### YOUR GOAL
Using the records provided below, locate and copy each line that contains the word "Petir".

Stored records:
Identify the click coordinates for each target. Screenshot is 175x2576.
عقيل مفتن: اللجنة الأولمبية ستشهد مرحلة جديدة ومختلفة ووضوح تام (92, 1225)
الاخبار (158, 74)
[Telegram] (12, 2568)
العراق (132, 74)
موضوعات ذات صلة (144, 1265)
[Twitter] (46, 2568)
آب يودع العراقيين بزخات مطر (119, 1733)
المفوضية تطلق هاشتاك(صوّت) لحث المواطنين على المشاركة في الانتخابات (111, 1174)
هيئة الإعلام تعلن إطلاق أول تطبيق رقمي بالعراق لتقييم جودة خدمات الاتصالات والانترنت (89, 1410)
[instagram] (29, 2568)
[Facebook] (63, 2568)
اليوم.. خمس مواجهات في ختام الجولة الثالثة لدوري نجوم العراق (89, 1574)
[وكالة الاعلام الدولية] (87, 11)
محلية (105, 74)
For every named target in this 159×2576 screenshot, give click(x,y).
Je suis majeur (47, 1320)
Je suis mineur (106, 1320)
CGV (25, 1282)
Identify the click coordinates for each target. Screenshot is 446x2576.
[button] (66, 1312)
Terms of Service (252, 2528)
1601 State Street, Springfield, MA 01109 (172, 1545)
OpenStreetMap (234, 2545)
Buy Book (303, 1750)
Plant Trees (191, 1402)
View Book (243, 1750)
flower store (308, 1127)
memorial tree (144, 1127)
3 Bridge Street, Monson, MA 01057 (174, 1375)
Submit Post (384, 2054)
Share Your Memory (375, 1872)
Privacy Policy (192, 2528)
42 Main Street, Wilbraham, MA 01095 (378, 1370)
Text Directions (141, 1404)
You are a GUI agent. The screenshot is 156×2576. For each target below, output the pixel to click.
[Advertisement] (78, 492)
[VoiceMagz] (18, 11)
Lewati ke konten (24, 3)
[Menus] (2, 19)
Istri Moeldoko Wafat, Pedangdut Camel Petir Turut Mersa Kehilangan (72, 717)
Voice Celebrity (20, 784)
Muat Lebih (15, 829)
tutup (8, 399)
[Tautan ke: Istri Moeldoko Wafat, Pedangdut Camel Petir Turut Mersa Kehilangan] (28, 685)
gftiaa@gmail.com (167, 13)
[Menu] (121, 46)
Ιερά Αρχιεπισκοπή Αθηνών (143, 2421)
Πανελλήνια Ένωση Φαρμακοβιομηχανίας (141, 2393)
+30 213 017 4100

### ANSWER SPACE
Istri Moeldoko Wafat, Pedangdut Camel Petir Turut Mersa Kehilangan (72, 717)
[Tautan ke: Istri Moeldoko Wafat, Pedangdut Camel Petir Turut Mersa Kehilangan] (28, 685)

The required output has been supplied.